Alluxio, data orchestration for analytics and machine learning in the cloud
https://www.alluxio.io
Apache License 2.0
6.82k stars 2.93k forks source link

It's slow to read from Aliyun OSS to a worker when reading data for the first time. #13833

Open jingcheng88 opened 3 years ago

jingcheng88 commented 3 years ago

Alluxio Version: 2.6.0

Describe the bug Download file size: 1.6G

Download file directly from OSS: About 25s

Download from Alluxio without cache: Abount 135S

Download from Alluxio with cache: Abount 9S

apc999 commented 3 years ago

too few information is available here Can you provide us more details? e.g., how to reproduce your tests

jingcheng88 commented 3 years ago

I use Python S3 client(boto) to download files from Alluxio proxy. It's very slow at the first time. The UFS is aliyun OSS.

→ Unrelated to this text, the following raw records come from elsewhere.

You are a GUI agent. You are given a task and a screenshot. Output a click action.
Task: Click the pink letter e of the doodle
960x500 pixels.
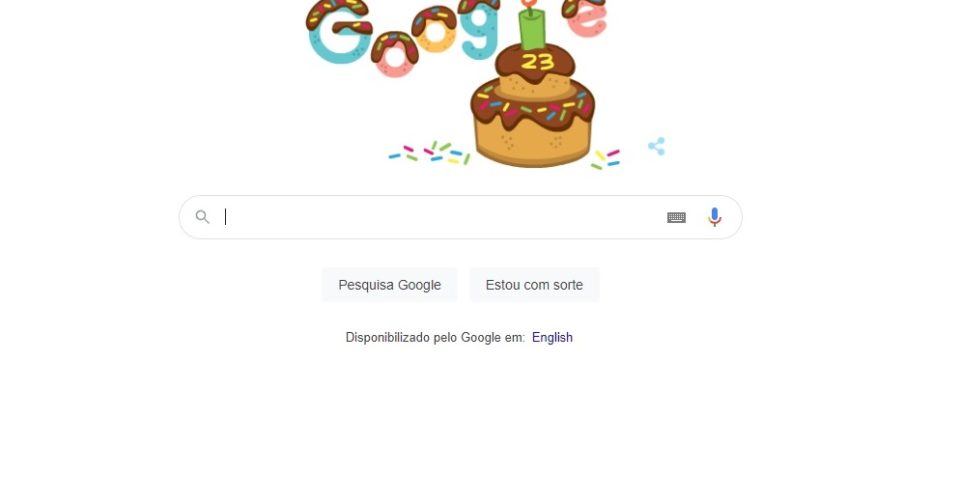click(x=585, y=17)
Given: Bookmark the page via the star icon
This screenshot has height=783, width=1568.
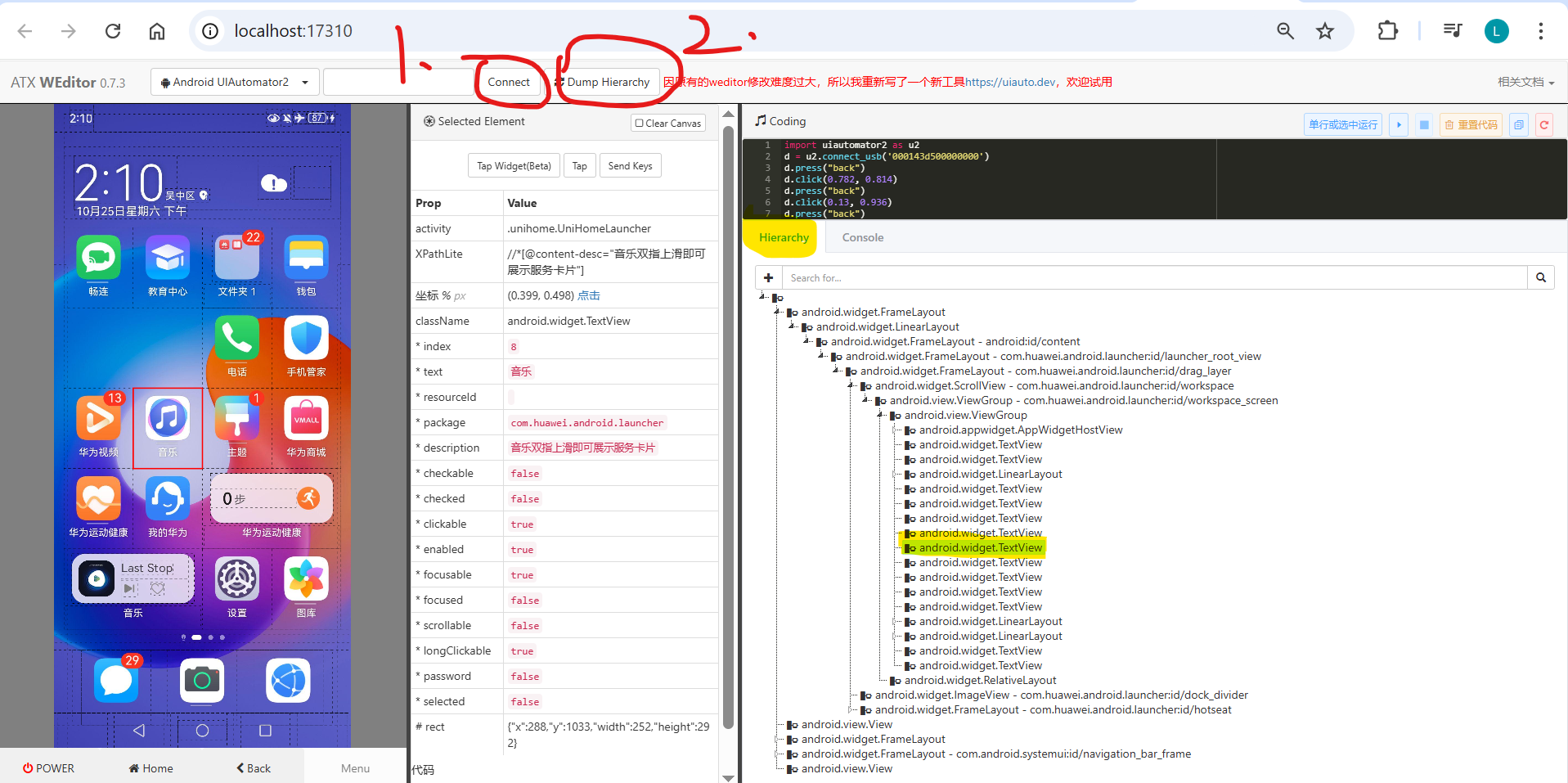Looking at the screenshot, I should click(x=1325, y=30).
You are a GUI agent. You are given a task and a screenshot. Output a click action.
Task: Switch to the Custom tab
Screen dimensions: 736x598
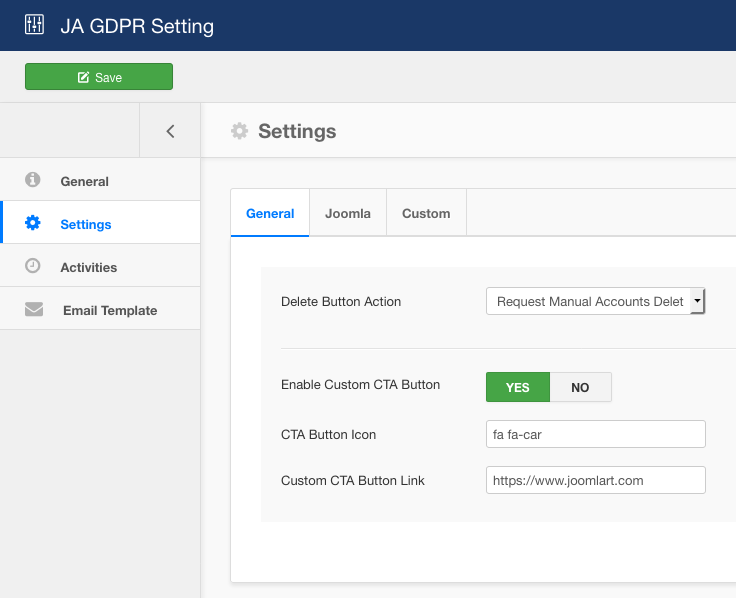tap(426, 213)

apc999 commented 3 years ago

Python S3 client is not actively maintained today. Can you try using Alluxio Java client or CLIs and measure the speed?

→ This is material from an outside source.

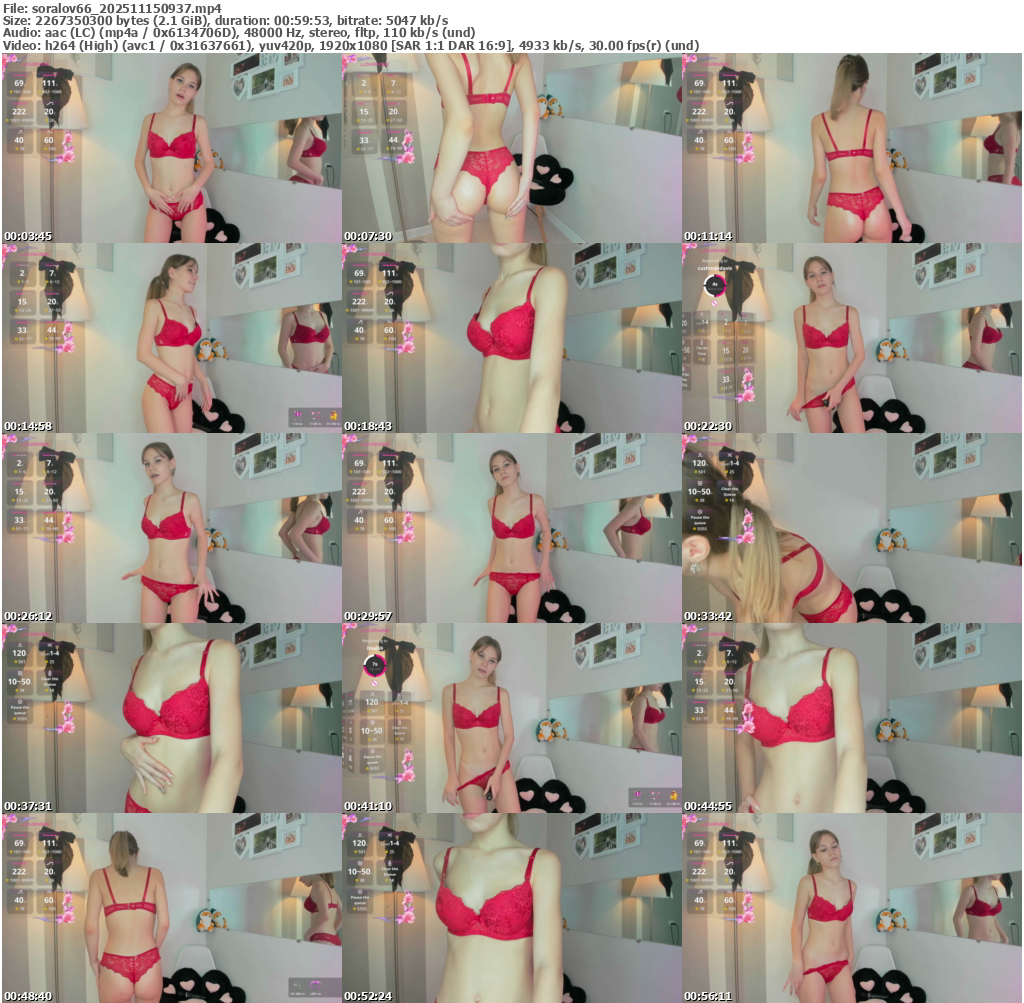
Task: Click the frame at 00:33:42
Action: click(x=851, y=527)
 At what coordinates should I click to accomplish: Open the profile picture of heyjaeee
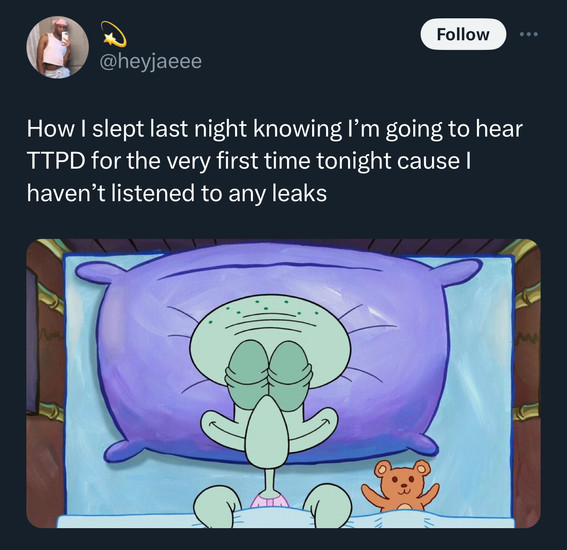(x=57, y=47)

jingcheng88 commented 3 years ago

@apc999 Do you mean alluxio proxy is not actively maintained? I think python s3 client just send a request to alluxio proxy. Then proxy fetch files from alluxio worker as a alluxio client. I have tried use fuse client. It is also slow at the first time but faster than proxy.

github-actions[bot] commented 1 year ago

This issue has been automatically marked as stale because it has not had recent activity. It will be closed in two weeks if no further activity occurs. Thank you for your contributions.

TommyLike commented 11 months ago

@jingcheng88 any updates on this issue?

github-actions[bot] commented 10 months ago

This issue has been automatically marked as stale because it has not had recent activity. It will be closed in two weeks if no further activity occurs. Thank you for your contributions.